The third individual recognized was Butch Meier of Jackson, who was named Cattleman of the Year at the Missouri Cattlemen's Association convention in Columbia, Missouri. Since 1956, when his parents purchased a registered heifer for him for a 4-H project, Meier has raised Angus beef cattle. Over the years, he has been president of both the American and Missouri Angus Associations -- and recently served two years as executive chairman of the executive committee of the Missouri Cattlemen's Association. Quietly, he has helped promote the interests of farming in the state and across the nation, and he has introduced countless children to farming locally.

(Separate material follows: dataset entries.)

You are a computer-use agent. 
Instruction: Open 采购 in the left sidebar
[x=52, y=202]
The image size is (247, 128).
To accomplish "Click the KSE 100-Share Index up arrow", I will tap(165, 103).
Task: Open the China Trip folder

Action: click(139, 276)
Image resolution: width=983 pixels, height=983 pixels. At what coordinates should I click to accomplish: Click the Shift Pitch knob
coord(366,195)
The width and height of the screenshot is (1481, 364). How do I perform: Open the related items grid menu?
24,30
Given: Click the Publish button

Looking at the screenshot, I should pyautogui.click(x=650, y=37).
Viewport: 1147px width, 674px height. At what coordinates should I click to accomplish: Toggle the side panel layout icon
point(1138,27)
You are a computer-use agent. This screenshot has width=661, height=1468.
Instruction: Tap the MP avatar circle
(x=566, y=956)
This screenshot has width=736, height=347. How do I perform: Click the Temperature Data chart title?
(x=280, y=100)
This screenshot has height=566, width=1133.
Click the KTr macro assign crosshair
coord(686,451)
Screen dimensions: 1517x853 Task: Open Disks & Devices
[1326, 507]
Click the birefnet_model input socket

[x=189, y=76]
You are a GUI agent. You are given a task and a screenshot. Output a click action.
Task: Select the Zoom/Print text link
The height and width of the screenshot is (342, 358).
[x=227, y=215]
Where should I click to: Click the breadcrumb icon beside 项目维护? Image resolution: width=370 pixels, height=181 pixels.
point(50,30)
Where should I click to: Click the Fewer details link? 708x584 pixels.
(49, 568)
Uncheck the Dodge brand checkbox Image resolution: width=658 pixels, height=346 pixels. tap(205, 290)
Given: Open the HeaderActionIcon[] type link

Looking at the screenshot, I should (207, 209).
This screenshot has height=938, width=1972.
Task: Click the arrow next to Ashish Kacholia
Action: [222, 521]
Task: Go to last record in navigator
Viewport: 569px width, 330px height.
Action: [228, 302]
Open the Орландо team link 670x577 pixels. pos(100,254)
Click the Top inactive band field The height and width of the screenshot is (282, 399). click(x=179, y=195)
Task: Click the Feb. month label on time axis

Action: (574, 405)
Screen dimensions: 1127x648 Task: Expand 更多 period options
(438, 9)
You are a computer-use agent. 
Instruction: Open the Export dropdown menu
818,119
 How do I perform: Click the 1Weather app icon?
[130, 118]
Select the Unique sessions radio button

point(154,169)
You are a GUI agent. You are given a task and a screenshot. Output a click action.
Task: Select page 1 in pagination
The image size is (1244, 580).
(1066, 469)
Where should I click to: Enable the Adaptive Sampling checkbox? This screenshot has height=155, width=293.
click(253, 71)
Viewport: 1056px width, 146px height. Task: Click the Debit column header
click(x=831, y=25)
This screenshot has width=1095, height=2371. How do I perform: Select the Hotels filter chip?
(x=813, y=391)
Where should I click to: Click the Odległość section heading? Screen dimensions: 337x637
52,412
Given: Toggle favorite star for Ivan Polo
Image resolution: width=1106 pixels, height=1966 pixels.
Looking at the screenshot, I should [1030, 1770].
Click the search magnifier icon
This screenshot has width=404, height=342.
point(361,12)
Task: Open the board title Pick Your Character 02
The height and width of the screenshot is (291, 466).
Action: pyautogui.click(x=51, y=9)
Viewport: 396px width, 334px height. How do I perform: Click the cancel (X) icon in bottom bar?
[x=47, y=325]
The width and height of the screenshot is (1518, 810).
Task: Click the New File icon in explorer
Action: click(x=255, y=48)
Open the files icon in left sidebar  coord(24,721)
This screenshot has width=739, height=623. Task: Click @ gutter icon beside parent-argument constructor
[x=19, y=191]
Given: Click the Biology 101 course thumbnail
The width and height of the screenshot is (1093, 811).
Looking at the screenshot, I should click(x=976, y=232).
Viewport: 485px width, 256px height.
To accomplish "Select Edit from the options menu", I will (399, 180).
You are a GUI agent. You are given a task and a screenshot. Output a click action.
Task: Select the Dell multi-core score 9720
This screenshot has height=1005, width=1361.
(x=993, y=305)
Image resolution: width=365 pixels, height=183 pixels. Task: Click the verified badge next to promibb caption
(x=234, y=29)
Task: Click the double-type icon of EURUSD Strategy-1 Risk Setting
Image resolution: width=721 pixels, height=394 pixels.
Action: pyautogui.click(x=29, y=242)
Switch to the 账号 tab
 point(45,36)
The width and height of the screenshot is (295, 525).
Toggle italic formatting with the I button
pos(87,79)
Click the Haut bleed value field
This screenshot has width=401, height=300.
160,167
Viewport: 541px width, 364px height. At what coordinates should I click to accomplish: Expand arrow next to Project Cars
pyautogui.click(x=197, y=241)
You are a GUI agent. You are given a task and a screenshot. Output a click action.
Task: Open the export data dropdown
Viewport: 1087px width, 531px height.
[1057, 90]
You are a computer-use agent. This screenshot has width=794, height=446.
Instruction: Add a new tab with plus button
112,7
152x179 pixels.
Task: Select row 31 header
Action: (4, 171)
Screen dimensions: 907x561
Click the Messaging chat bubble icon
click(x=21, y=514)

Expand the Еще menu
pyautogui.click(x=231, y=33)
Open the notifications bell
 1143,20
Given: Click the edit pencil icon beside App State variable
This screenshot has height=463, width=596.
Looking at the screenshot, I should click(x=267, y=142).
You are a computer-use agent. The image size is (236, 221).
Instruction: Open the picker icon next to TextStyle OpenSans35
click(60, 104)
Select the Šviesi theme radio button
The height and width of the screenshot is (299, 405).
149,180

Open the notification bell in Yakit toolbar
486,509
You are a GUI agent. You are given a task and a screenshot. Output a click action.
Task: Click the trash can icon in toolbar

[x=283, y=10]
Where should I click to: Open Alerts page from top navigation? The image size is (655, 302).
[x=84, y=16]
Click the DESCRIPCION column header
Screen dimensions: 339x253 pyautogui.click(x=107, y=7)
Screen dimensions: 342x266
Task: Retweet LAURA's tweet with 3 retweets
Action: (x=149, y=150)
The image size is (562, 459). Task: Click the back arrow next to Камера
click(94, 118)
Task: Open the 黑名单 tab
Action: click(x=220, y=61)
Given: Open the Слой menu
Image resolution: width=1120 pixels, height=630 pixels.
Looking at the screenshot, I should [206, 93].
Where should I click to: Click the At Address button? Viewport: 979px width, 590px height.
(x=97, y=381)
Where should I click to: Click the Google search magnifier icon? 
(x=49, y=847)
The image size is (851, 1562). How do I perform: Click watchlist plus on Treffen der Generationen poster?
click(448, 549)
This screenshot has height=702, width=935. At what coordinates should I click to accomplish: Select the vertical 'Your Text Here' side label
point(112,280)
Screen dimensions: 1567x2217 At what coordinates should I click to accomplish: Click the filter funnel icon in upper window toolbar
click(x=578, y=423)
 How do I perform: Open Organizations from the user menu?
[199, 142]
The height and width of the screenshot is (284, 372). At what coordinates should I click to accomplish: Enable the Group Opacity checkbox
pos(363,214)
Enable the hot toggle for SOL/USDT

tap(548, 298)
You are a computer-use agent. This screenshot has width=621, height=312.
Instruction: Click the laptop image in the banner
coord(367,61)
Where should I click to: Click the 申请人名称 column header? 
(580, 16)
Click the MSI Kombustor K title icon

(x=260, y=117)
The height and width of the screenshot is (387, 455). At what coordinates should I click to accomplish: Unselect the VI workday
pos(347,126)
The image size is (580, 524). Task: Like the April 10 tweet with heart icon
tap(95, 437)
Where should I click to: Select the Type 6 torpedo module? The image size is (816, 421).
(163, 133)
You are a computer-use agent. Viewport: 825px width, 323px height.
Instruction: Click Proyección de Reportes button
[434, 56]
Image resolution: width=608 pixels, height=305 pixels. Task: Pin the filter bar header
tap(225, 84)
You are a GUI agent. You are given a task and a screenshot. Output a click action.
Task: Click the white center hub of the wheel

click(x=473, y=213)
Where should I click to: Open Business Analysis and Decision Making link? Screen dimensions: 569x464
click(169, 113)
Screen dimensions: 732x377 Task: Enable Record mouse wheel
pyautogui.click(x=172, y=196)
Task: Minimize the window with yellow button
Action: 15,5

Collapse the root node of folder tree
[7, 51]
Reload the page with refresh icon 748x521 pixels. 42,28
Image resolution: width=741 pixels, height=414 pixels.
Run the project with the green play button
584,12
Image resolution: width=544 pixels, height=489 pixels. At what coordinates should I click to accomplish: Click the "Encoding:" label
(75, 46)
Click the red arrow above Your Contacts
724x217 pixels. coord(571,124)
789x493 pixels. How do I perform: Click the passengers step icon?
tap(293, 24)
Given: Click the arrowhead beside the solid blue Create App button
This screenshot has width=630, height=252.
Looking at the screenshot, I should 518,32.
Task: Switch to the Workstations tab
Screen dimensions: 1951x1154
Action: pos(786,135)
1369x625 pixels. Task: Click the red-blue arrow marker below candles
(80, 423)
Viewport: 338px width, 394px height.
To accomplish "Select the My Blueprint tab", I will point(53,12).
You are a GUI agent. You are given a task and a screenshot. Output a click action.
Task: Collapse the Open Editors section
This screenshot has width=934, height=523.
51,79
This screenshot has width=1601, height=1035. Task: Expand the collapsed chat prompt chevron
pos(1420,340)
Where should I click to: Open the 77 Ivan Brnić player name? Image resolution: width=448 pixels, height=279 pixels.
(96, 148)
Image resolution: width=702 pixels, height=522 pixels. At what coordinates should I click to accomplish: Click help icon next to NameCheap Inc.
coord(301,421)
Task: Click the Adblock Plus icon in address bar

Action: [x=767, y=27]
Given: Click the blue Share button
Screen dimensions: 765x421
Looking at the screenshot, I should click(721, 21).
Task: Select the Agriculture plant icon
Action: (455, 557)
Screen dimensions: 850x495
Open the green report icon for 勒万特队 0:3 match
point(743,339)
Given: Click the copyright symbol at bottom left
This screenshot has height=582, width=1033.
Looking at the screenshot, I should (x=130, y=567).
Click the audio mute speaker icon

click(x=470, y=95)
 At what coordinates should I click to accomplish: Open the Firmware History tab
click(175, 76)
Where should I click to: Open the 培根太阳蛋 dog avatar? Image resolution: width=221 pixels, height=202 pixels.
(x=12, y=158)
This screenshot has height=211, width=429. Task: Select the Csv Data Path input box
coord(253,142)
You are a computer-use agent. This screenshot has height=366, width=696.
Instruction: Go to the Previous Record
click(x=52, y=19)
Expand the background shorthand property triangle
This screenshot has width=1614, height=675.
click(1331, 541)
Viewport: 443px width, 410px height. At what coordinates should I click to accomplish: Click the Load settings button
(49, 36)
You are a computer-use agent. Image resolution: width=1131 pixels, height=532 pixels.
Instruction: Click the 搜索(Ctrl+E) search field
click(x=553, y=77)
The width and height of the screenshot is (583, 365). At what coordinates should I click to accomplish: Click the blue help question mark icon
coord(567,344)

When notified of the award, he said, "I am honored and that's all I can really say. Truly honored." For a video recognizing Meier, see this column online for a link. In it, you will learn about the joy he has farming and working with his family.

This column started with fame and fortune and the dominance of celebrity culture, where the loudest are often the most revered and braggadocio is rewarded. My sense, though, is that around here we recognize that the truly heroic and richest are not those with royal titles (who struggle to find their way) but those who quietly and confidently do what they love, helping others, and who step up courageously in big ways when needed. Congratulations to Riko, Brian and Butch.

Jon K. Rust is publisher of the Southeast Missourian.